In this project, I analyzed a dataset and then communicated my findings about it. I used the Python libraries NumPy, pandas, and Matplotlib to make the analysis easier. This data set contains information about 10,000 movies collected from The Movie Database (TMDb), including user ratings and revenue. Certain columns, like ‘cast’ and ‘genres’, contain multiple values separated by pipe (|) characters. The final two columns ending with “_adj” show the budget and revenue of the associated movie in terms of 2010 dollars, accounting for inflation over time.
It is recommended to install Anaconda, which comes with all of the necessary packages, as well as IPython notebook.
I recommend installing Anaconda, which comes with all of the necessary packages, as well as IPython notebook. You can find installation instructions here.
- pandas
- NumPy
- Matplotlib
- csv
- What is the number of movies released each year?
- How long are the movies?
- What is the average budget and revenue for the movies?
- What is the relationship between movie budget and revenue?

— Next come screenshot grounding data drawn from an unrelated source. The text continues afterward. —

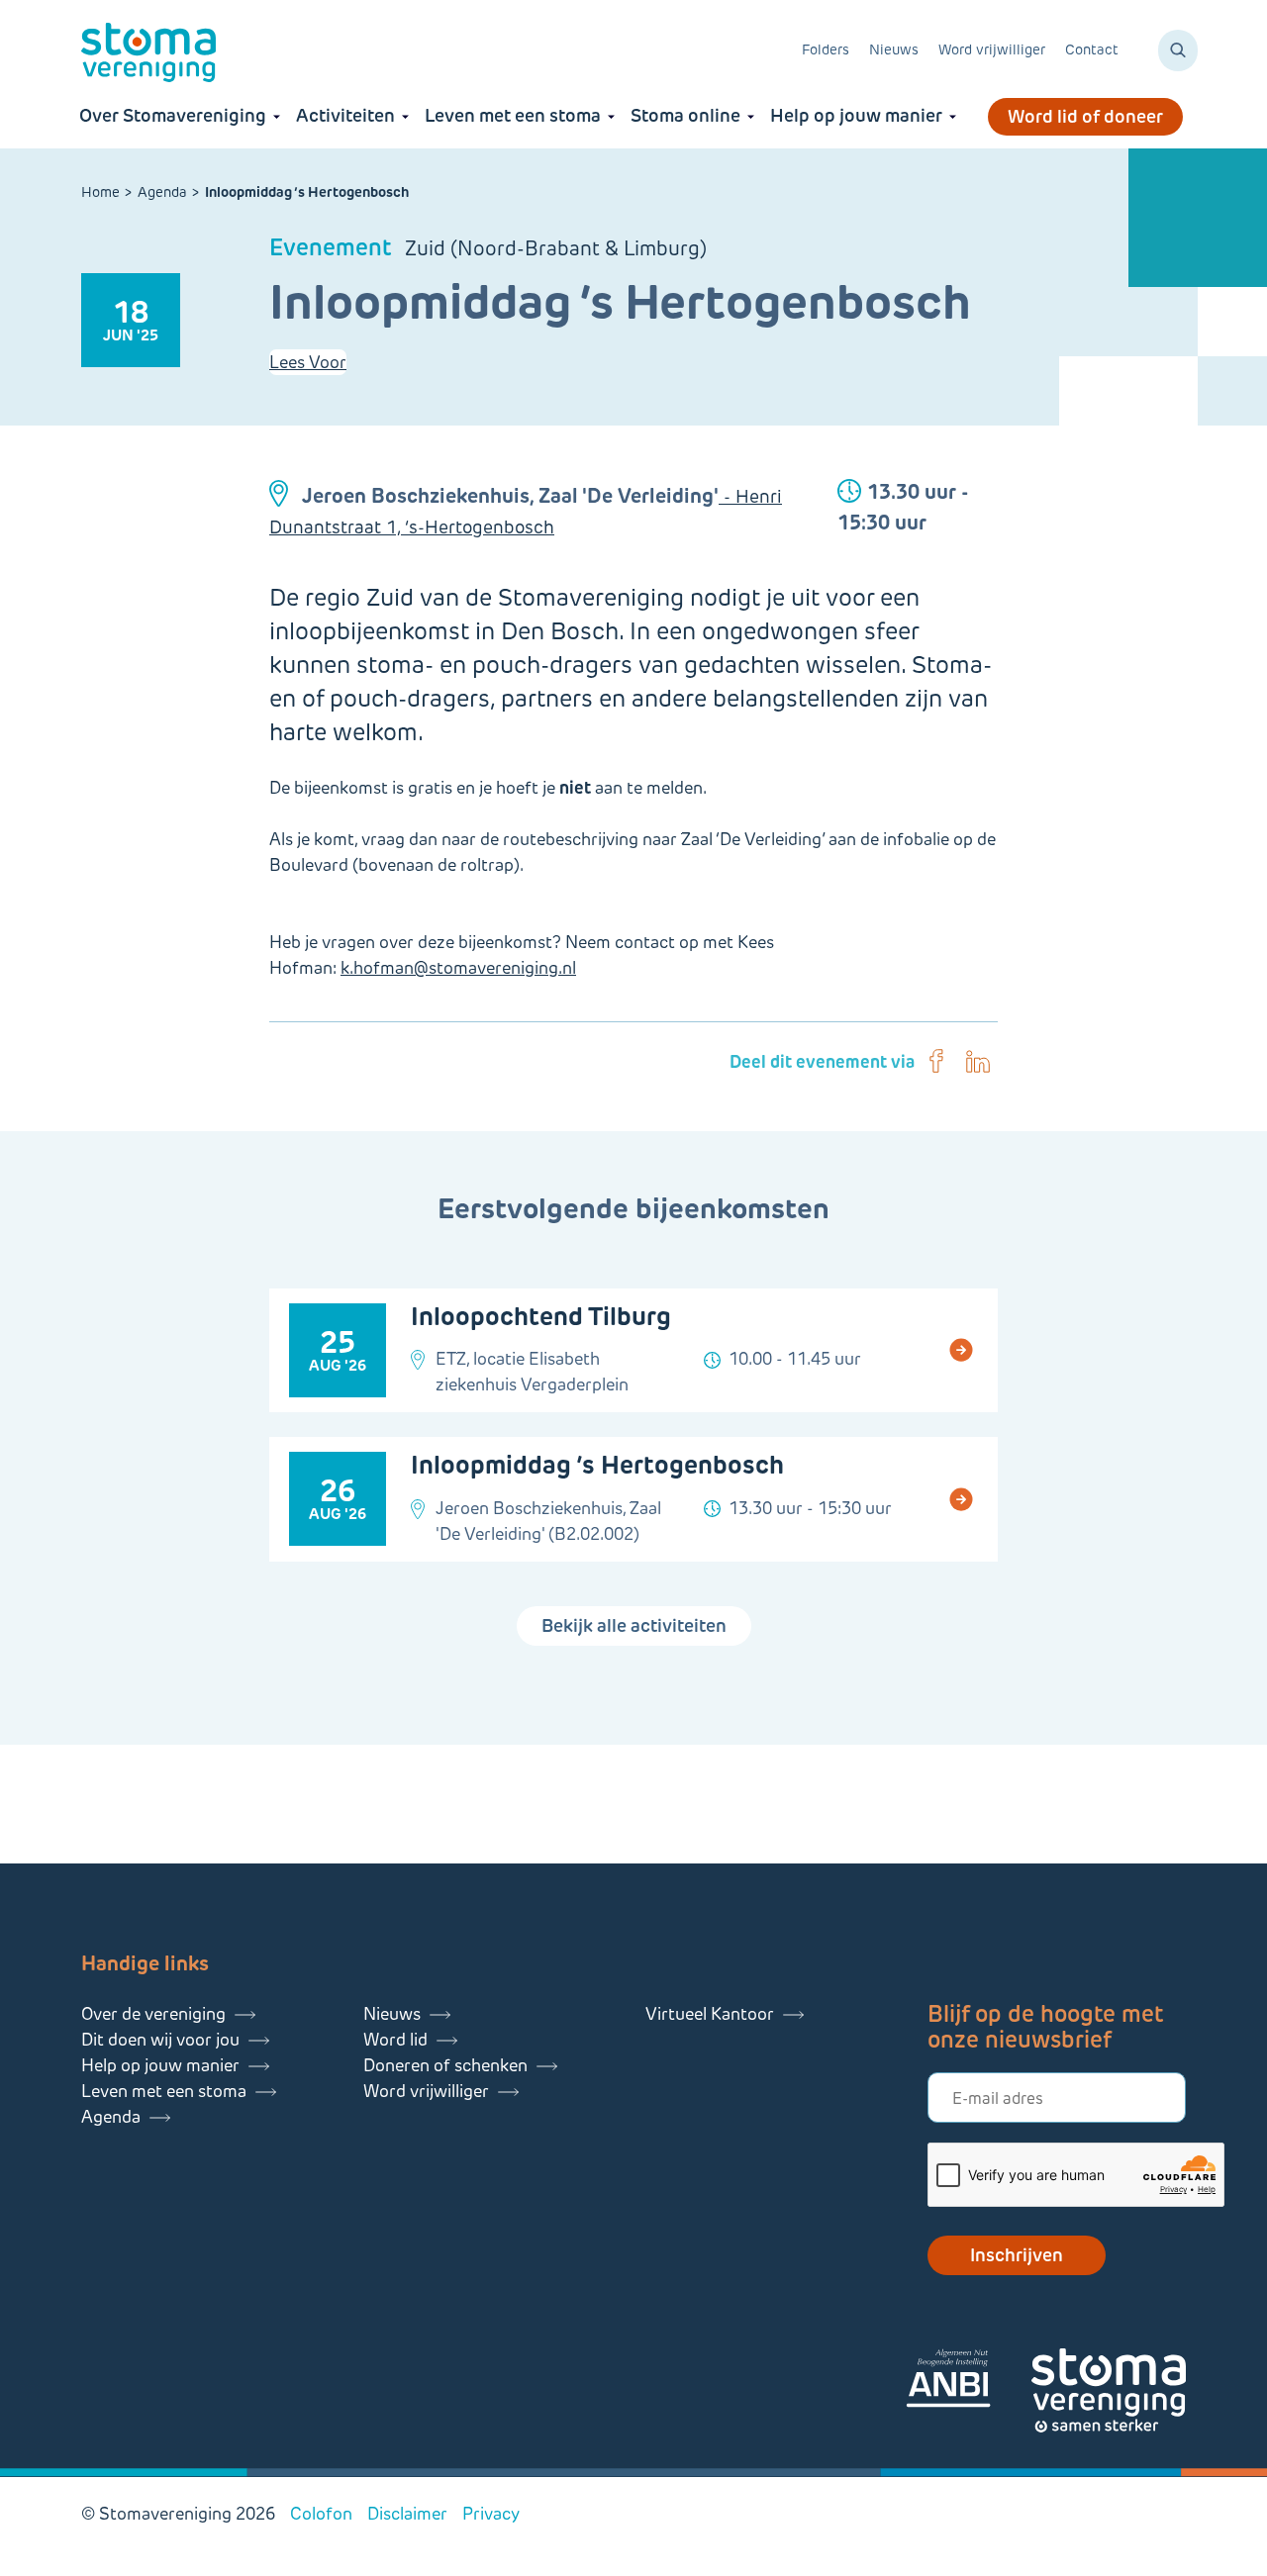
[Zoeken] (1178, 50)
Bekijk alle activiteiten (634, 1626)
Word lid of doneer (1085, 117)
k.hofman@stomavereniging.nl (458, 968)
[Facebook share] (936, 1062)
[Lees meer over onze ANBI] (968, 2381)
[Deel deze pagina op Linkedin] (978, 1062)
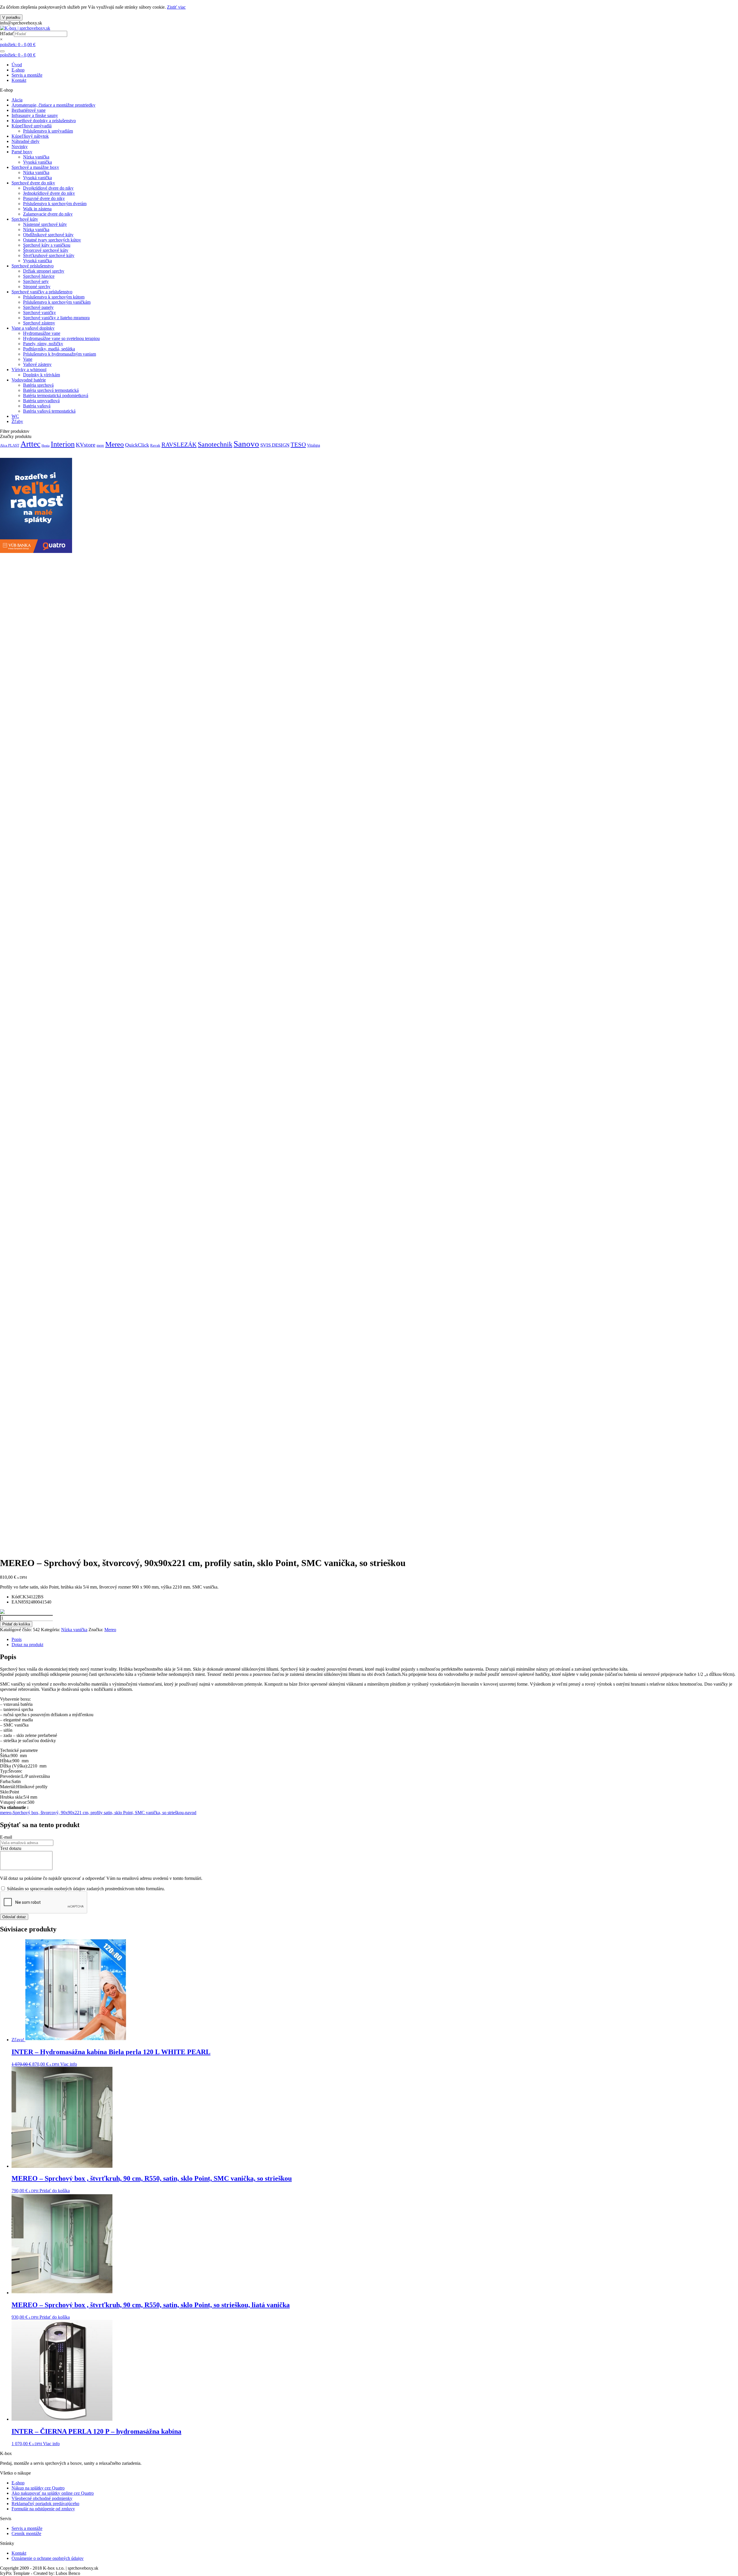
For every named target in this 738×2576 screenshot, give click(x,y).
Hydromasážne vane (41, 333)
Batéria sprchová (38, 385)
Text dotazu (10, 1848)
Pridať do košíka (16, 1624)
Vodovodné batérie (29, 379)
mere (100, 445)
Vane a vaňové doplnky (33, 328)
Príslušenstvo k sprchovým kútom (53, 296)
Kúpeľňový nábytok (30, 136)
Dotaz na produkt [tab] (27, 1644)
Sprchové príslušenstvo (33, 265)
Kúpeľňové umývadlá (32, 125)
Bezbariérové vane (29, 110)
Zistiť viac (176, 7)
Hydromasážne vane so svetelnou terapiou (61, 338)
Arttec (30, 443)
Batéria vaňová (36, 405)
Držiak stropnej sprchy (43, 271)
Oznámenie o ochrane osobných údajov (48, 2558)
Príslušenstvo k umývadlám (48, 131)
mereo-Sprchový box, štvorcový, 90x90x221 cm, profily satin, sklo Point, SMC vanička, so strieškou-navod (98, 1812)
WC (15, 416)
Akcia (17, 99)
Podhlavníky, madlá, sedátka (49, 348)
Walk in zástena (37, 208)
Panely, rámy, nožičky (43, 343)
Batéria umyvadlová (41, 400)
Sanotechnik (215, 444)
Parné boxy (22, 151)
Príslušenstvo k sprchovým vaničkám (57, 302)
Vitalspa (313, 445)
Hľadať (7, 33)
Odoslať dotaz (14, 1917)
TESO (298, 444)
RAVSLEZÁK (179, 444)
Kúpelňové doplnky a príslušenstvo (44, 120)
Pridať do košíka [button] (54, 2190)
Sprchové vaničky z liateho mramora (56, 317)
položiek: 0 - (17, 44)
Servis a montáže (27, 75)
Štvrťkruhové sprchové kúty (48, 255)
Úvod (17, 64)
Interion (63, 444)
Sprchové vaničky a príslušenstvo (42, 291)
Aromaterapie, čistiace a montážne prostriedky (53, 105)
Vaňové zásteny (37, 364)
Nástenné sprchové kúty (45, 224)
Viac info (68, 2064)
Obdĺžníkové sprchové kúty (48, 234)
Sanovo (246, 443)
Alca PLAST (9, 445)
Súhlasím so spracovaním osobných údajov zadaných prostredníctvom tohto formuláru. (85, 1888)
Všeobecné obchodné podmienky (42, 2498)
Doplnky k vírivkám (41, 374)
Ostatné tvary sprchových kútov (52, 239)
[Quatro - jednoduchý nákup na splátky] (36, 551)
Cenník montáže (26, 2533)
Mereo (114, 444)
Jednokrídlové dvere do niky (49, 193)
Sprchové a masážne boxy (35, 167)
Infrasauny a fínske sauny (35, 115)
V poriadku (11, 17)
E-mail (6, 1837)
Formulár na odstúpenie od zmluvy (43, 2508)
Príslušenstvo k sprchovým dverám (54, 203)
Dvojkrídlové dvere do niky (48, 188)
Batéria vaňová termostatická (49, 411)
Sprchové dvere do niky (33, 182)
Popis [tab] (17, 1639)
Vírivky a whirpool (29, 369)
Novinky (20, 146)
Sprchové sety (36, 281)
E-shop (18, 69)
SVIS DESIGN (274, 445)
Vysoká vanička (37, 162)
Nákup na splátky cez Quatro (38, 2488)
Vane (27, 359)
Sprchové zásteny (39, 322)
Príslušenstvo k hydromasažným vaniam (59, 354)
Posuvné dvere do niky (44, 198)
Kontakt (19, 80)
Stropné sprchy (36, 286)
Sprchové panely (38, 307)
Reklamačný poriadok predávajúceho (45, 2503)
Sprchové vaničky (39, 312)
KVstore (85, 444)
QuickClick (137, 445)
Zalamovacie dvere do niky (48, 213)
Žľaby (17, 421)
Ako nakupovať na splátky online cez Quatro (53, 2493)
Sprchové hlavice (38, 276)
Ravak (155, 445)
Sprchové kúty (25, 219)
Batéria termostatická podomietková (55, 395)
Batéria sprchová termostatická (51, 390)
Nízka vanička (36, 156)
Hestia (46, 445)
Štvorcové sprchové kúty (45, 250)
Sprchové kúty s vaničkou (46, 245)
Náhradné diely (25, 141)
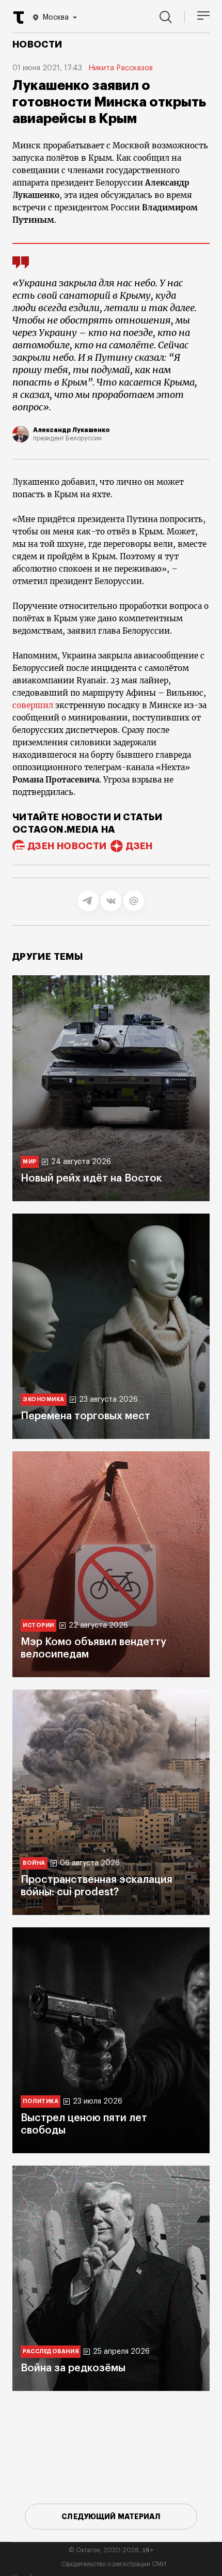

- How many movies in each genre?
- What is the most profitable movie?
After completing the project, I learned the following :
- All the steps involved in a typical data analysis process
- Being comfortable posing questions that can be answered with a given dataset and then answering those questions
- Knowing how to investigate problems in a dataset and wrangle the data into a format I can use
- Having practice communicating the results of my analysis
- Being able to use vectorized operations in NumPy and pandas to speed up your data analysis code
- familiarity with pandas' Series and DataFrame objects, which allows the data to be accessed more conveniently
- how to use Matplotlib to produce plots showing the findings
I observed that Budget and Revenue have a positively correlated relationship.The revenue has remained higher than the budget throughout the years. Drama and Comedy are most popular evident by amount of movies within each genre.